Collected data entries

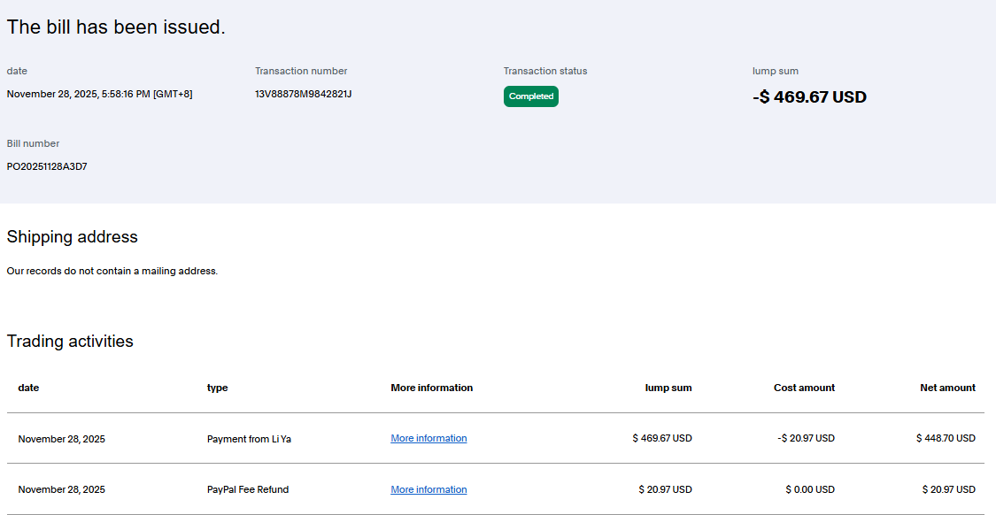Click the $ 448.70 USD net amount
This screenshot has width=996, height=515.
coord(946,438)
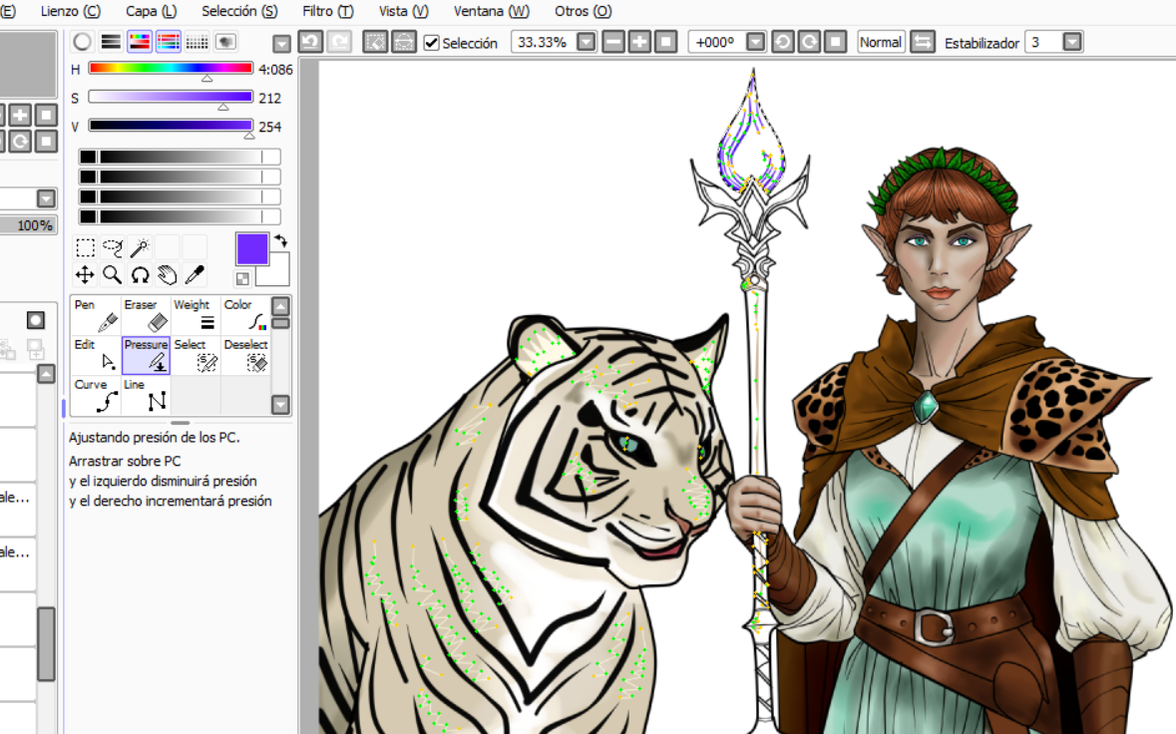Select the Edit control point tool
This screenshot has height=734, width=1176.
pos(96,355)
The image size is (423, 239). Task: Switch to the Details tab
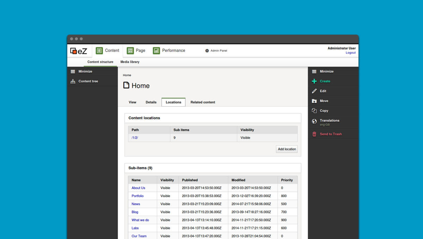[x=151, y=102]
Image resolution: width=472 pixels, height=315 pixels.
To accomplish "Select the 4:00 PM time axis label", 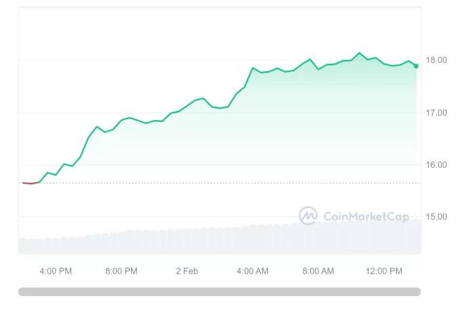I will [56, 271].
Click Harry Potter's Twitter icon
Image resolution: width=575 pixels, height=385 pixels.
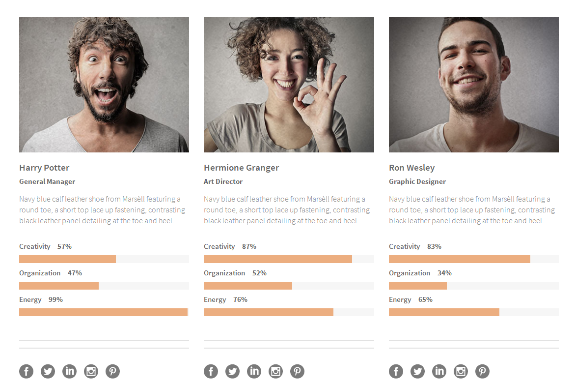click(48, 371)
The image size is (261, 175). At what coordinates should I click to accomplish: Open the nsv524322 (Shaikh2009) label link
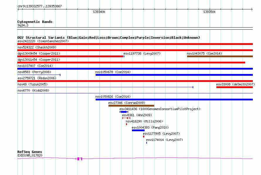click(x=37, y=47)
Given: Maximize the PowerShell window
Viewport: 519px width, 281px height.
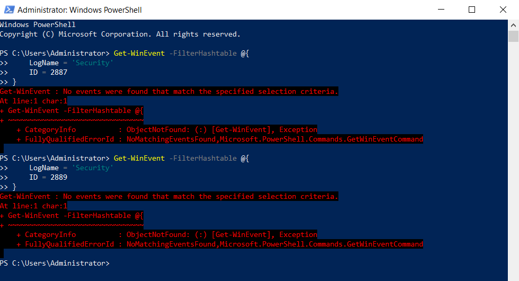Looking at the screenshot, I should click(x=472, y=10).
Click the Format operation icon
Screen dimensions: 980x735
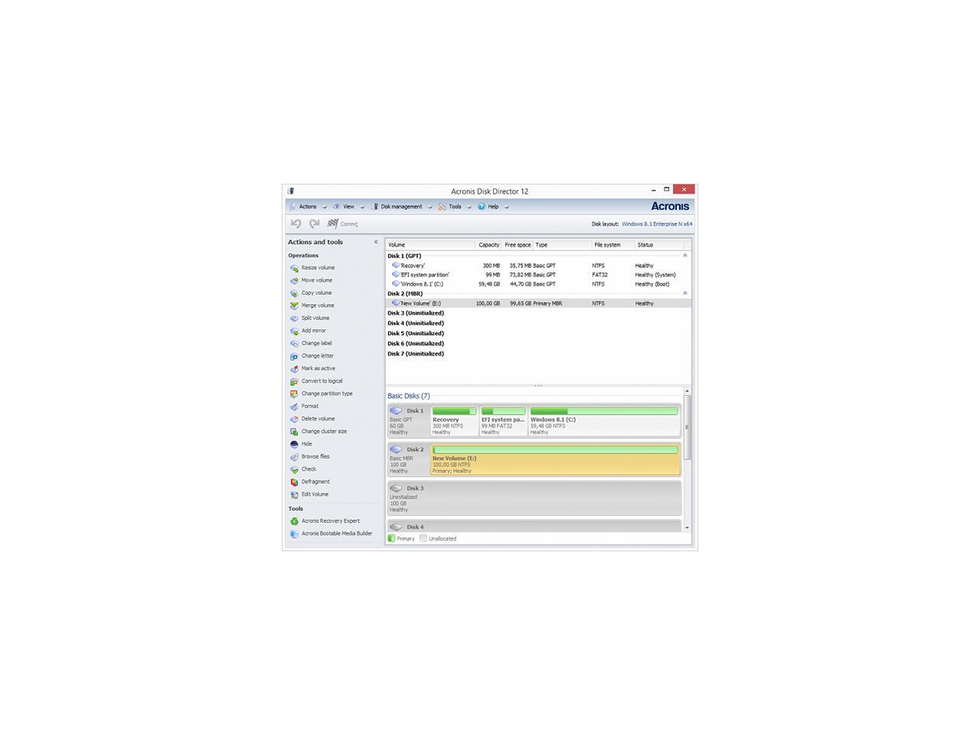294,407
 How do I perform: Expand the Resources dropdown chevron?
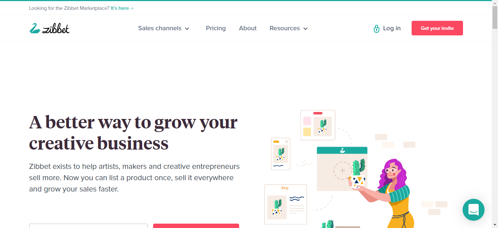click(306, 28)
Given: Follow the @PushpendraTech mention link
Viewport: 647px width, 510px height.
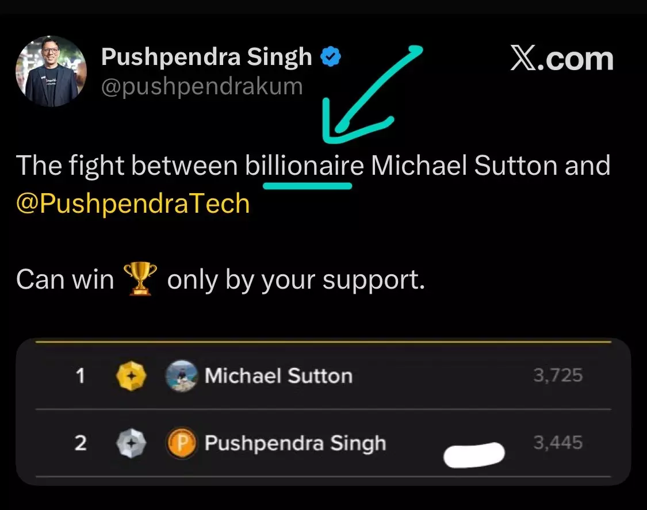Looking at the screenshot, I should click(x=133, y=204).
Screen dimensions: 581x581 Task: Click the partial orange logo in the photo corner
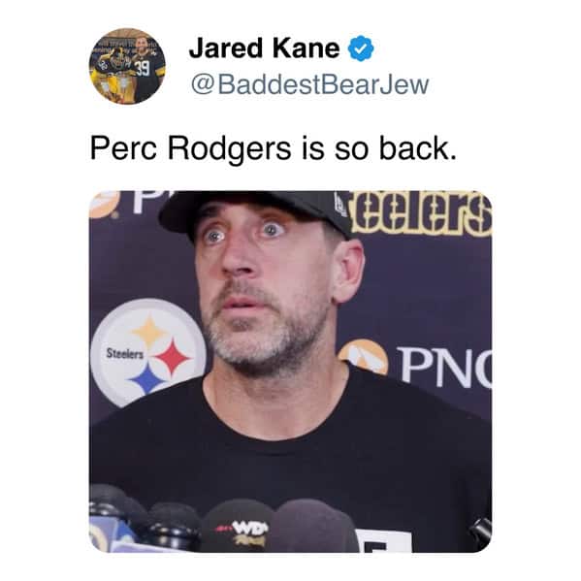click(x=105, y=204)
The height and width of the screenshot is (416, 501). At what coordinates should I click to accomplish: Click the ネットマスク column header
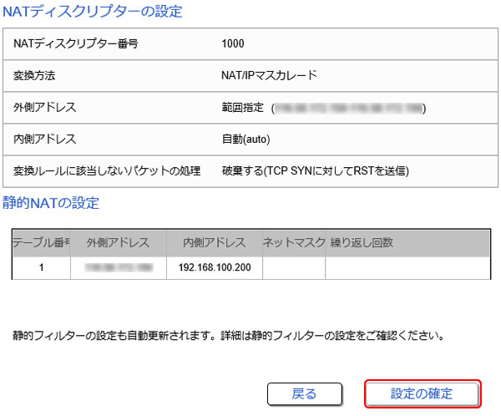[292, 242]
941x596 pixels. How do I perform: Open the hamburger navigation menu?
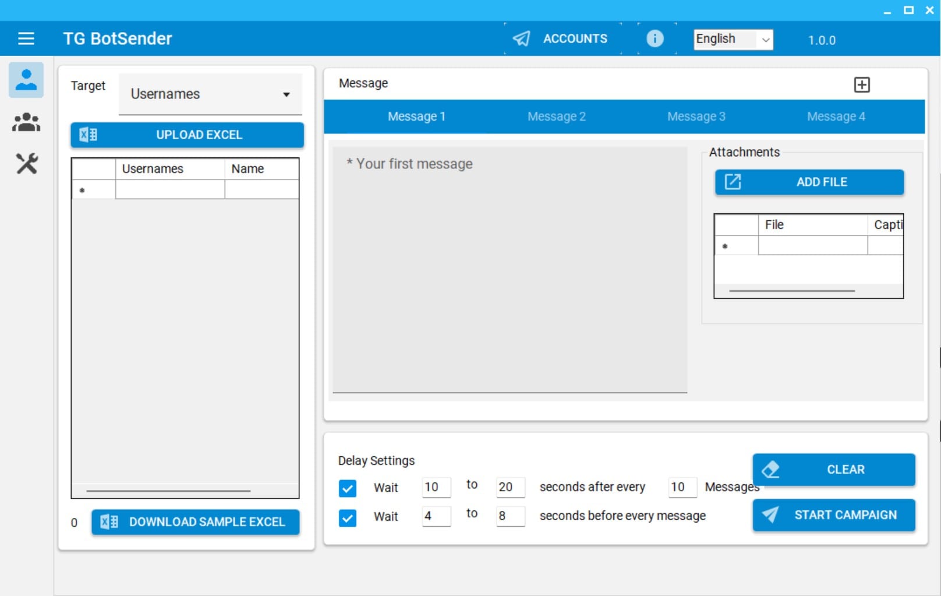pyautogui.click(x=26, y=38)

**TASK DESCRIPTION:** Restate word for word the lines starting at the one that contains "Given: Follow the" and ending at the last line of the data. Skip every picture.

**TASK OUTPUT:**
Given: Follow the @PushpendraTech mention link
Viewport: 647px width, 510px height.
Looking at the screenshot, I should click(x=133, y=204).
Screen dimensions: 581x581 Task: Click the partial orange logo in the photo corner
click(x=105, y=204)
The height and width of the screenshot is (416, 501). At what coordinates should I click to accomplish: Click the ネットマスク column header
[292, 242]
941x596 pixels. How do I perform: Open the hamburger navigation menu?
pyautogui.click(x=26, y=38)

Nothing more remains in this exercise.